Raw data ▸
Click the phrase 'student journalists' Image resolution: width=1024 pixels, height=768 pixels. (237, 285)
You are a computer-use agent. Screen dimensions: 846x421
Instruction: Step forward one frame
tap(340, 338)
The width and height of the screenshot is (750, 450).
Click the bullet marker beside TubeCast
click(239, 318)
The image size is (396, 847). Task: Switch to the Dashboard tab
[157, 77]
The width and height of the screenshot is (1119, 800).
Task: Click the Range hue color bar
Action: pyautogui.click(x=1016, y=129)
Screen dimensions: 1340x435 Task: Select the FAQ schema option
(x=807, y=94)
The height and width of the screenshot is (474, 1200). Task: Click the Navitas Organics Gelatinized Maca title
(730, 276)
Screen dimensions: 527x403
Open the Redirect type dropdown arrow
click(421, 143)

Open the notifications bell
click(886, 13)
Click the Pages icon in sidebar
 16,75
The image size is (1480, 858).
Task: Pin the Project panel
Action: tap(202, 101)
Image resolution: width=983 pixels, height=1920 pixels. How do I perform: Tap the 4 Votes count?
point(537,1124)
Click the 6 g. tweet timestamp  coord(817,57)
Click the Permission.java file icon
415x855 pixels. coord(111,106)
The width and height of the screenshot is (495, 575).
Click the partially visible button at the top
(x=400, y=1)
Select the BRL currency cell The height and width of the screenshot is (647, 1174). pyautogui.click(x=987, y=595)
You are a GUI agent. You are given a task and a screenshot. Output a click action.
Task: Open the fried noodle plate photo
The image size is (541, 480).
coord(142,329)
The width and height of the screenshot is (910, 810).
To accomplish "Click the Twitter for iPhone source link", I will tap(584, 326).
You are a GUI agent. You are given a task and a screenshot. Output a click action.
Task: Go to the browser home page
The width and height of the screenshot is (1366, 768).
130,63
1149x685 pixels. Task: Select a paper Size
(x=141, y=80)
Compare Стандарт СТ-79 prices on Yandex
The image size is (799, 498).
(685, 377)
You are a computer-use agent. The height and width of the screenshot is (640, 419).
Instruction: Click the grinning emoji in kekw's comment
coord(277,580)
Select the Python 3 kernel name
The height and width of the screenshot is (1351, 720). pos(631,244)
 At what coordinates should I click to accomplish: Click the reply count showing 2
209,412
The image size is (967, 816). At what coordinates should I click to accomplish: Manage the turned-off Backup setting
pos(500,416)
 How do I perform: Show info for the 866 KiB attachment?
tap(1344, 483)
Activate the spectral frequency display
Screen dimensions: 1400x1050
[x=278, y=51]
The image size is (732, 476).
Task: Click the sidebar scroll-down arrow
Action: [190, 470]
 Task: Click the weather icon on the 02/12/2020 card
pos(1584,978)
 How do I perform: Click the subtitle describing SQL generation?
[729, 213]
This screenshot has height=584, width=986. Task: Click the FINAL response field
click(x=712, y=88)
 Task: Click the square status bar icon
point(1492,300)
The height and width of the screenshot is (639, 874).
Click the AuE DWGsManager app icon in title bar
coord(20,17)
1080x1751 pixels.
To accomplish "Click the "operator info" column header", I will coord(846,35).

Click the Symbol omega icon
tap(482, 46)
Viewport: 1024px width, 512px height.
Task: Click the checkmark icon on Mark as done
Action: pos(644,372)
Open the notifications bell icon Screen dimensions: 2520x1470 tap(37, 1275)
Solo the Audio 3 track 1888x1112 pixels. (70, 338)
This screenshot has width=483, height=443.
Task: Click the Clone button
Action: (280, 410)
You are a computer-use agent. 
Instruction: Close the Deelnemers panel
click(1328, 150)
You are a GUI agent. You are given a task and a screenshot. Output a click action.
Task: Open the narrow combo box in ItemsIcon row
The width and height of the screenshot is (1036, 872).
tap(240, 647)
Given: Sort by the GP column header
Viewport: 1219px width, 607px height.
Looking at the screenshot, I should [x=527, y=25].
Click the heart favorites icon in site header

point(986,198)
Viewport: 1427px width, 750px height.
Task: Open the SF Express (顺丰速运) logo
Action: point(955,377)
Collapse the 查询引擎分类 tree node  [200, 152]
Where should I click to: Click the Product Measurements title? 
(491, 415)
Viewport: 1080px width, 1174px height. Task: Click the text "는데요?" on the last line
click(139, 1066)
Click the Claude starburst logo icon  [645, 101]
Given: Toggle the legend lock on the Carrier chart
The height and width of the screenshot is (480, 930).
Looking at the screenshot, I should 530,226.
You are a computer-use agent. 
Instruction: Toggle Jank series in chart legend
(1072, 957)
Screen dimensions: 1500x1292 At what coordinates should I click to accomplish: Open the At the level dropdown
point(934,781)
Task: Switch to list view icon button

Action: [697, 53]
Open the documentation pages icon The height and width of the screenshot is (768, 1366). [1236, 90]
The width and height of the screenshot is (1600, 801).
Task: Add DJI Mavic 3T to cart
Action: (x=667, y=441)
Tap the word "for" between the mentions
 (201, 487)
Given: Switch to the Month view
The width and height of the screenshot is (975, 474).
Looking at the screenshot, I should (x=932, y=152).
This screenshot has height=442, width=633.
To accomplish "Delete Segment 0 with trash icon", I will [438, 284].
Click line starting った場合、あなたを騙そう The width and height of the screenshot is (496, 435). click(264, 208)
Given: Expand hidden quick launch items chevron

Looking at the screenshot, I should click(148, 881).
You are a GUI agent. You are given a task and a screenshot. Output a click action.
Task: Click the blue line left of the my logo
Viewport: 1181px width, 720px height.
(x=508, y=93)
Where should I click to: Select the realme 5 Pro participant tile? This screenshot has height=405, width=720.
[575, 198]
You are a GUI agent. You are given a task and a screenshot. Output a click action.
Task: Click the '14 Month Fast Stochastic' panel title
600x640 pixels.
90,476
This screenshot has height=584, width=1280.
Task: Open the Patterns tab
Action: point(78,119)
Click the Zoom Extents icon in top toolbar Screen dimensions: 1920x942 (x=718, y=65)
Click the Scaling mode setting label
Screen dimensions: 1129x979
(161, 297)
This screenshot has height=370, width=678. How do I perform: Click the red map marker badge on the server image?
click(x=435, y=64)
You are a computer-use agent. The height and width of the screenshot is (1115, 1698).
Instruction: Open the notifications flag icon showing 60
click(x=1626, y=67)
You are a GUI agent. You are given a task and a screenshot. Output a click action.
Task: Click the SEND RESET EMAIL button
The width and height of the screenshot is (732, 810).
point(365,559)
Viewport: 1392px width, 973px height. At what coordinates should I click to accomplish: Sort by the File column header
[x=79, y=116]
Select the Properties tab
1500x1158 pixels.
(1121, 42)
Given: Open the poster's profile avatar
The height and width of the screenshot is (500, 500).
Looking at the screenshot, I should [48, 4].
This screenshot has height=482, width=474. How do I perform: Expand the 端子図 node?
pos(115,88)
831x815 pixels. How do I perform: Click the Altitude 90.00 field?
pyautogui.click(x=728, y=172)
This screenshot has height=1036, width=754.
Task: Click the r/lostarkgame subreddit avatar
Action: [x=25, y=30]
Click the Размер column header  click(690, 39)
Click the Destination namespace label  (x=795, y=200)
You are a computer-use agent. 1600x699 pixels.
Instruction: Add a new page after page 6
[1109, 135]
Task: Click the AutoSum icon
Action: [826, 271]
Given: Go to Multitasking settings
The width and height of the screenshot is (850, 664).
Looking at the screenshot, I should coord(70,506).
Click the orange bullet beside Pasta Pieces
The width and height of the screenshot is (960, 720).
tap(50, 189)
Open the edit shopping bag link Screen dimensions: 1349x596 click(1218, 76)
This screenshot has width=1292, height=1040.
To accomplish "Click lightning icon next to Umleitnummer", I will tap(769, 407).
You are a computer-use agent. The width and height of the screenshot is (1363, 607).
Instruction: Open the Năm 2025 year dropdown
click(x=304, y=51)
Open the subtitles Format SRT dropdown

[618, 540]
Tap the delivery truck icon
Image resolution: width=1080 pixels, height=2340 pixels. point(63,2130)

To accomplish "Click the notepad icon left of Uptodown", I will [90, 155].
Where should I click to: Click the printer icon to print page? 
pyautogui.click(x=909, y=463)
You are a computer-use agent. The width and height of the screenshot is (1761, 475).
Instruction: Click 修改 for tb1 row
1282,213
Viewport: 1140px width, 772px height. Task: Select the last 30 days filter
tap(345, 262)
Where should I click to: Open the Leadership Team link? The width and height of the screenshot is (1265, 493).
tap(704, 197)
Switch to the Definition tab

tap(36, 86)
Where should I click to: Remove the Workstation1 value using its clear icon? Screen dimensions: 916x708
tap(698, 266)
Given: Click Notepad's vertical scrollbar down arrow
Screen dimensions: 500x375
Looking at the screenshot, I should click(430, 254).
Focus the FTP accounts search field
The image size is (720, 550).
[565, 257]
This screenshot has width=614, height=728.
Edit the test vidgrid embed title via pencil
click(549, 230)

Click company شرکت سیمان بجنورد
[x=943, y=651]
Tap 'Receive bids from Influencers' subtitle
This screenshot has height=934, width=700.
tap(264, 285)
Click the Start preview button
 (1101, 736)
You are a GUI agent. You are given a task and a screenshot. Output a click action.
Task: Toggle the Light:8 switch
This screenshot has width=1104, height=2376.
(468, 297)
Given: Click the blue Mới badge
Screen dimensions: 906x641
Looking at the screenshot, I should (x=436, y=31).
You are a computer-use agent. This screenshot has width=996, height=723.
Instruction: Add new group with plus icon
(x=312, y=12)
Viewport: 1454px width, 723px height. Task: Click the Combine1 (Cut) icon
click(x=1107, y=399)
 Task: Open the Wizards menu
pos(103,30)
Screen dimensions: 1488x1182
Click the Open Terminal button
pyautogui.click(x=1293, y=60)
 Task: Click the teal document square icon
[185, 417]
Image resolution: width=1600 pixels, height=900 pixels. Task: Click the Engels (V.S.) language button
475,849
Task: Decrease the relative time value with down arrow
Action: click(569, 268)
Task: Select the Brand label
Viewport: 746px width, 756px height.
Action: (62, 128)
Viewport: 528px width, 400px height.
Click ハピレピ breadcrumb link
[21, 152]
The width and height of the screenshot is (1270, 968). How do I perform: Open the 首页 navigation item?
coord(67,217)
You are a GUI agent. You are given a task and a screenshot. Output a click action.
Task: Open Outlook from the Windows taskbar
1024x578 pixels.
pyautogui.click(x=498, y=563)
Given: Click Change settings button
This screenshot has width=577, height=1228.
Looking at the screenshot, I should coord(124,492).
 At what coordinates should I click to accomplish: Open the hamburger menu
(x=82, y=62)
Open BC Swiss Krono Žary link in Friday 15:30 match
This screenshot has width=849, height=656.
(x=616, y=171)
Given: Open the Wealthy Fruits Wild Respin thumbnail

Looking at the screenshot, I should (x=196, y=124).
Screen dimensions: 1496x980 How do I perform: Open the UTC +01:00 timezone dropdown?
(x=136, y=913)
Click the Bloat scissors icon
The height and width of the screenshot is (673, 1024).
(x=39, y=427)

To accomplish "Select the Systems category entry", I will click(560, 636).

Requirement ▸ Identify the lines in the entries that hold "blue" and return each one.

Response below ▸
Task: Click the blue line left of the my logo
Given: Click the blue Mới badge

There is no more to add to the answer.